- _Description of the task_
An exact copy of the data is needed, one that excludes all pictures.

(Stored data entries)
________________________________________
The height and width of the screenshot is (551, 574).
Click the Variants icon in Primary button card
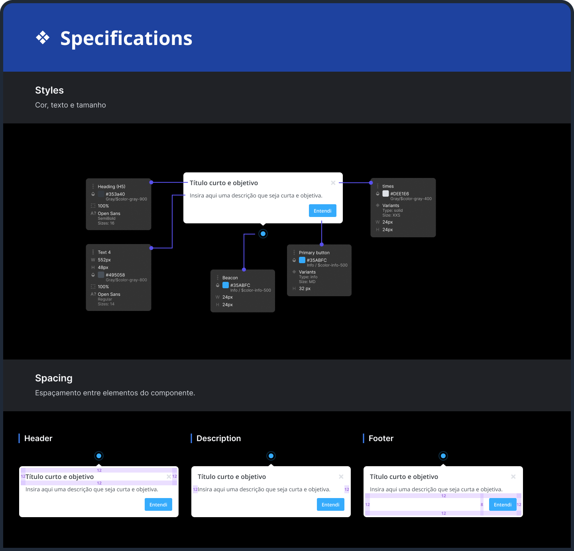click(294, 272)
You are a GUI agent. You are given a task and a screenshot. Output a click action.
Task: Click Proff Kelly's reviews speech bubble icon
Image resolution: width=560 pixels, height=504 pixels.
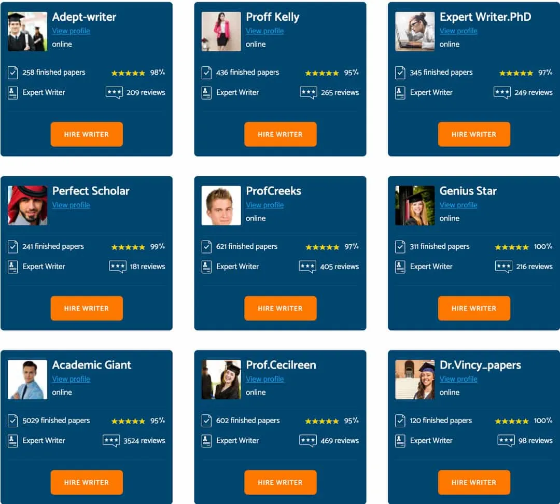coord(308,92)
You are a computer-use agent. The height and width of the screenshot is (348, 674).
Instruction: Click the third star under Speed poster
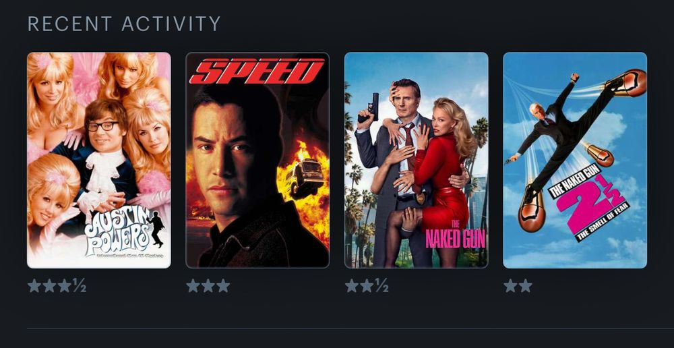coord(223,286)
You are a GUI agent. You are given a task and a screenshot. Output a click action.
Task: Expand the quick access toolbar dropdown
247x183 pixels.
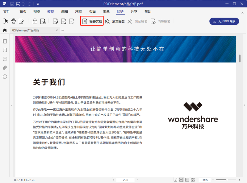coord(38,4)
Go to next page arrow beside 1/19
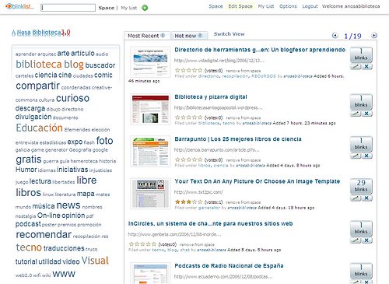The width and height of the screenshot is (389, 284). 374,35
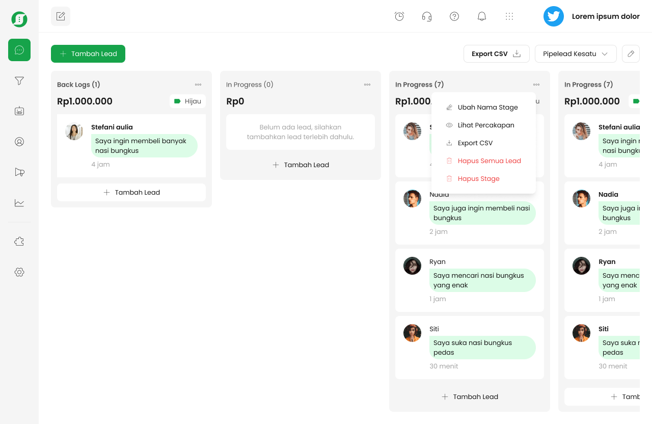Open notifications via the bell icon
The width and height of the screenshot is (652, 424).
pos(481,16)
________________________________________
- _Exercise result_
The height and width of the screenshot is (551, 574).
Click the Variants icon in Primary button card
click(294, 272)
You are a GUI agent. You are given a task and a screenshot. Output a click action.
Task: Click Proff Kelly's reviews speech bubble icon
Image resolution: width=560 pixels, height=504 pixels.
coord(308,92)
You are a computer-use agent. The height and width of the screenshot is (348, 674).
Instruction: Click the third star under Speed poster
coord(223,286)
You are a GUI agent. You are given a task and a screenshot. Output a click action.
Task: Expand the quick access toolbar dropdown
247x183 pixels.
coord(38,4)
Go to next page arrow beside 1/19
The width and height of the screenshot is (389, 284). 374,35
Open notifications via the bell icon
The width and height of the screenshot is (652, 424).
pos(481,16)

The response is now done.